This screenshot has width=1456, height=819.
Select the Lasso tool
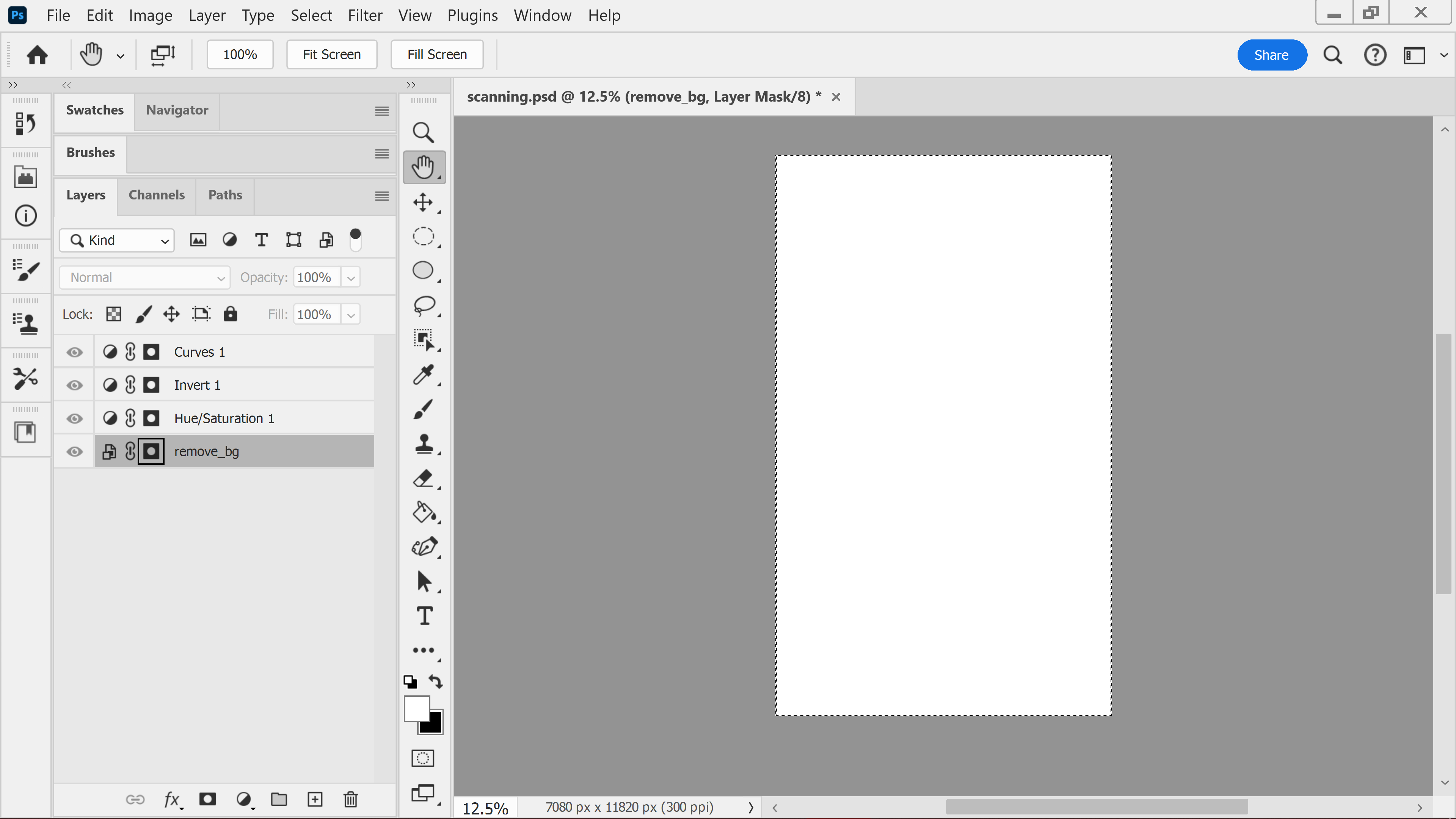pyautogui.click(x=424, y=305)
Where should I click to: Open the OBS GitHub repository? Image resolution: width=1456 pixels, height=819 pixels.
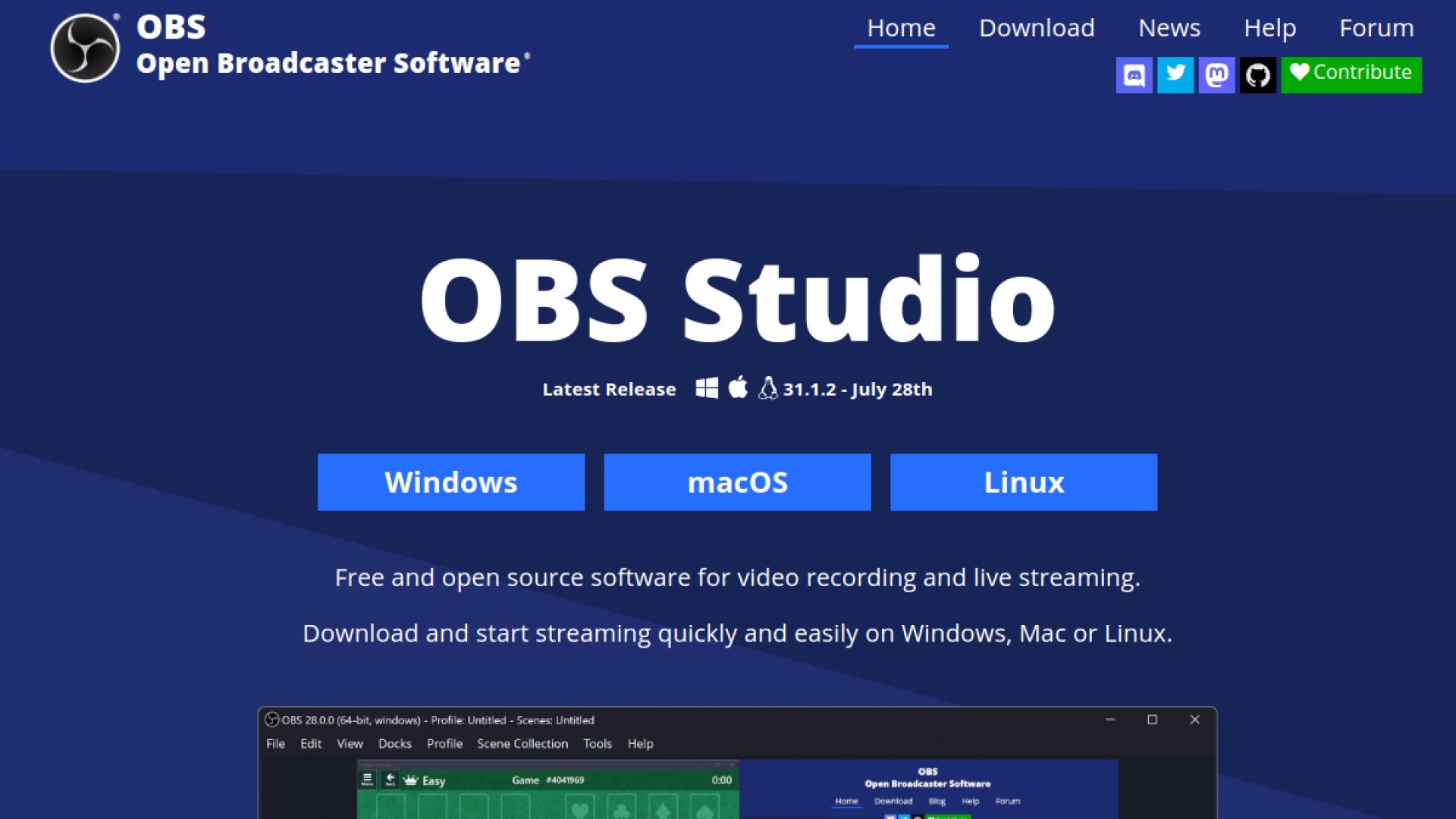point(1258,74)
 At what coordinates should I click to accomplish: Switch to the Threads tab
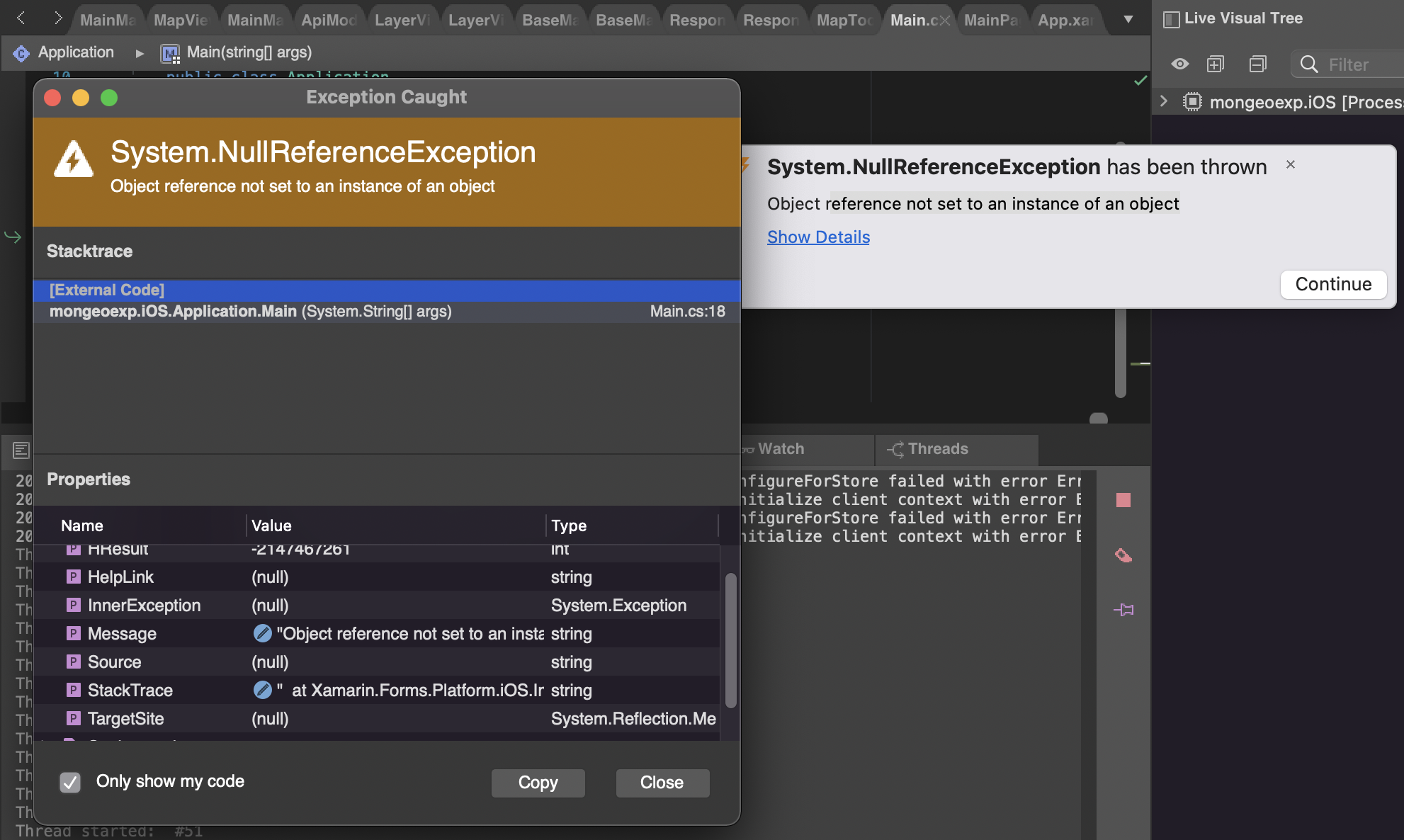point(937,448)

*The problem*
What you return should be the full listing, unchanged, minus the pictures.

*Your response*
This screenshot has width=1456, height=819.
Select the Lasso tool
pyautogui.click(x=424, y=305)
Where should I click to: Open the OBS GitHub repository? Image resolution: width=1456 pixels, height=819 pixels.
point(1258,74)
 At what coordinates should I click to accomplish: Switch to the Threads tab
point(937,448)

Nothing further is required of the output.